__Problem set__:
a. List everyone the soup kitchen article below names as working on the Claremont health project.
b. In the soup kitchen article below, which medical school do Batman and Abdelghany attend?
c. Write out everything in the soup kitchen article below, from "SB: As an undergraduate" down to "of their community.".

Thanksgiving is right around the corner—and helping to prepare and serve meals at local soup kitchens has become a popular way to give back on Turkey Day and throughout the holiday season.

In partnership with Schweitzer Fellows Samantha Batman and Mazin Abdelghany, one particular soup kitchen in New Hampshire is addressing unmet medical needs as well as hunger.

Working closely with Claremont Soup Kitchen executive director Jan Bunnell, Batman and Abdelghany—both students at the Geisel School of Medicine at Dartmouth (GSM)—are providing health education and screenings to low-income individuals and families at community dinners throughout the year.

ASF: Why did you decide to develop your particular project?

“While developing our project, we felt it was important to create something sustainable,” Abdelghany says.

MA: We first became interested in applying to The Albert Schweitzer Fellowship through a committee meeting regarding an annual fundraiser that GSM students organize. Traditionally, the proceeds from this fundraiser go to an international organization—but I was pushing to steer the money towards the struggling communities in and around Dartmouth.

The committee mentioned the New Hampshire-Vermont Schweitzer Fellows Program as an excellent outlet to serve underserved community members. After calling several local organizations, we were lucky enough to speak with Jan Bunnell of the Claremont Soup Kitchen. She was enthusiastic to mentor us while we tried to develop a program to screen an underserved population of individuals without access to regular health care.

SB: As an undergraduate at the University of Pennsylvania, I enrolled in a course about international nutrition. Through this class, I volunteered at a local soup kitchen to learn firsthand what food insecurity looked like in the U.S. so that I could make comparisons to food insecurity abroad. At the dinners, I saw medical and law students working together to deliver resources and services that benefited the health of their community.

__Dataset excerpt__:
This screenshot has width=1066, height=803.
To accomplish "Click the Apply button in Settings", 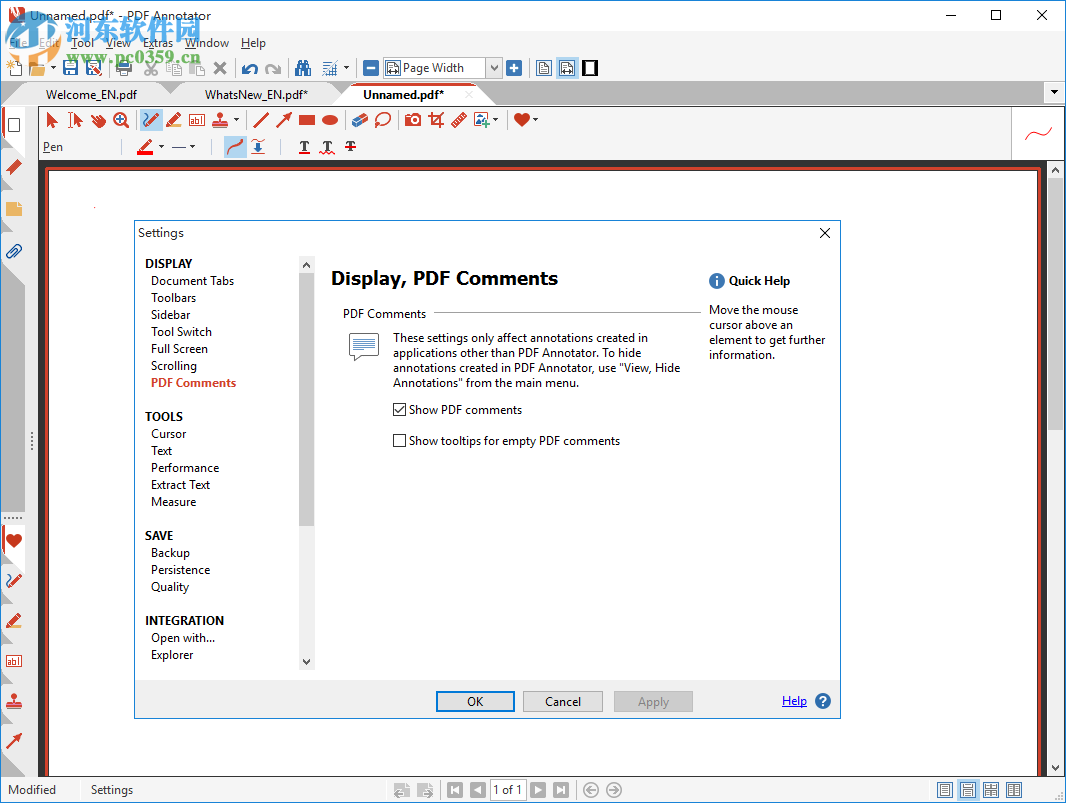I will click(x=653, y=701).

__Task responses__:
a.
Samantha Batman
Mazin Abdelghany
Jan Bunnell

b. The Geisel School of Medicine at Dartmouth (GSM).

c.
SB: As an undergraduate at the University of Pennsylvania, I enrolled in a course about international nutrition. Through this class, I volunteered at a local soup kitchen to learn firsthand what food insecurity looked like in the U.S. so that I could make comparisons to food insecurity abroad. At the dinners, I saw medical and law students working together to deliver resources and services that benefited the health of their community.